* Begin TEXT BLOCK *

If we are to accept that students' ability to assess their own as well as others' work is an important element in the learning process, then questions of power and authority deserve particular examination. In the next section, and as a way of furthering understanding and development of a more critical approach, we will examine such questions in the light of students' experiences of participative assessment.

The Significance of Power Relations in Participative Assessment

In this section, we will explore the significance of power in participative assessment and the question of empowerment, drawing on the ideas of critical and feminist pedagogies. Our discussion will be illustrated by reported experiences of students on two of our postgraduate courses. Data were collected through observation of the assessment process at tutorial group meetings, supplemented by interviews in which students described their experiences and feelings before, during and after these meetings. By illuminating the social and power relations embedded within participative forms of assessment, we hope it will be possible to present a more contextualised and processual account than the proceduralist recipes that Boud (1981) saw as dominating the study of this vital aspect of educational practice.

The Social Complexity of Power and Authority

It might be assumed that questions of power and authority are chiefly confined to traditional assessment methods, and that they are not so problematic in more participative approaches. The nature of the dynamics of participative methods generally would suggest otherwise (Reynolds & Trehan, forthcoming); and, as Ellsworth (1992) points out, contrary to the rhetoric of critical pedagogy, concepts of power, empowerment and student voice have become myths that perpetuate relations of domination. Dispenza (1996) voices a similar concern, that by 'talking' empowerment into existence we are adding to the politically correct language of the more modern education philosophies, and that `the articulation of such language often disguises a lack of imagination at an operational level in the classroom, and an unwillingness to change more comfortable didactic methods' (p. 241).

If self-awareness, consciousness-raising or reflexivity are introduced into the assessment process without power, authority and judgement-making being examined or changed, students have even less control than in more traditional methods. Not only, therefore, should power and authority be central foci of analysis in the context of a critical pedagogy (Gore, 1993), but they might also be expected to result in visible changes in classroom relations.

In practice, clarifying the role of the tutor in participative approaches is unlikely to be straightforward. The tutor's intention may be that students will share in evaluating and grading work, even-as in peer assessment-to the extent of collectively managing the entire process. Initially, however, such freedom may cause anxiety and frustration, as this student's reflection on their experience of it illustrates:

The atmosphere with my group varied and was considerably influenced by the role of the facilitator, because we were unsure as to what their role was. It felt initially that his presence was disruptive ... on reflection it was useful because we had to examine our own feelings and desire to be led and directed.

Even then there are difficulties, because of the ambiguities that result from the redefinition of the tutor's role, and disconfirmation of expectations of the extent and basis of authority associated with it. Bilimoria (1995) notes the shift which takes place, from a tutor's role based on the `exercise of control, expertise, and evaluation' to a concept of authority as shared among participants, expressed through collective generation of knowledge and in the `ownership' of its evaluation (p. 448). But this is not necessarily how students experience it: the assessment process in my case was quite short, principally because there was a tutor who was a member of the group and she put her marks in first, which everybody then kind of fell in with because, you know, we just weren't experienced, not up to arguing.

Without recognition of such ambiguities and support in making sense of them, participative approaches to assessment may be experienced as a more subtle technique for disciplining, as the next extract from students' comments indicates:

The contribution and involvement of the facilitator felt to me ... to use an analogy, like having an arrogant hierarchical senior manager constantly present and expecting great things from you and then disappearing for a round of golf ... still expectin., everyone to believe his claim [to be] 'part of the team'.

* End TEXT BLOCK *
* Begin SUPPLIED DATA *

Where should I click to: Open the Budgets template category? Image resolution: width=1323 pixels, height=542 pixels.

* End SUPPLIED DATA *
* Begin SUPPLIED DATA *

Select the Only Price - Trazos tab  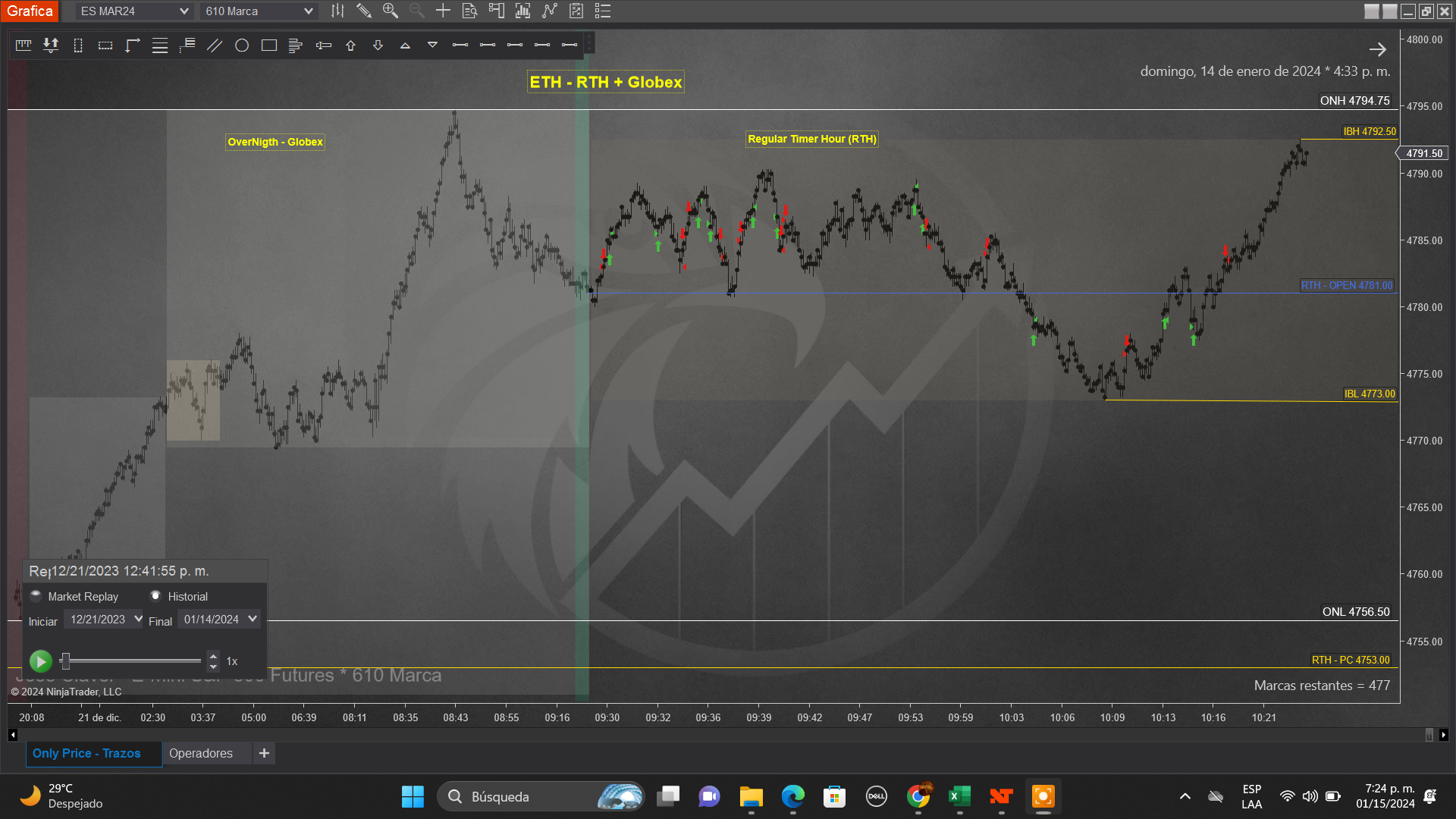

* End SUPPLIED DATA *

WRITTEN REQUEST 1 ->
Answer these questions from the text on participative assessment:
(a) How were the data on students' experiences collected?
(b) According to Dispenza (1996), what does the articulation of such language often disguise?
(c) In the student's analogy about the facilitator, what does the senior manager disappear for?
WRITTEN REQUEST 2 -> Repeat a passage from the text on participative assessment. Begin at the words "If we are to" and stop after "of participative assessment.".
WRITTEN REQUEST 3 -> List the surnames of all the authors the text on participative assessment cites.

EXERCISE SOLUTION 1 ->
(a) Through observation of the assessment process at tutorial group meetings, supplemented by interviews in which students described their experiences and feelings before, during and after these meetings.
(b) A lack of imagination at an operational level in the classroom, and an unwillingness to change more comfortable didactic methods.
(c) A round of golf.

EXERCISE SOLUTION 2 ->
If we are to accept that students' ability to assess their own as well as others' work is an important element in the learning process, then questions of power and authority deserve particular examination. In the next section, and as a way of furthering understanding and development of a more critical approach, we will examine such questions in the light of students' experiences of participative assessment.

EXERCISE SOLUTION 3 ->
Boud
Reynolds
Trehan
Ellsworth
Dispenza
Gore
Bilimoria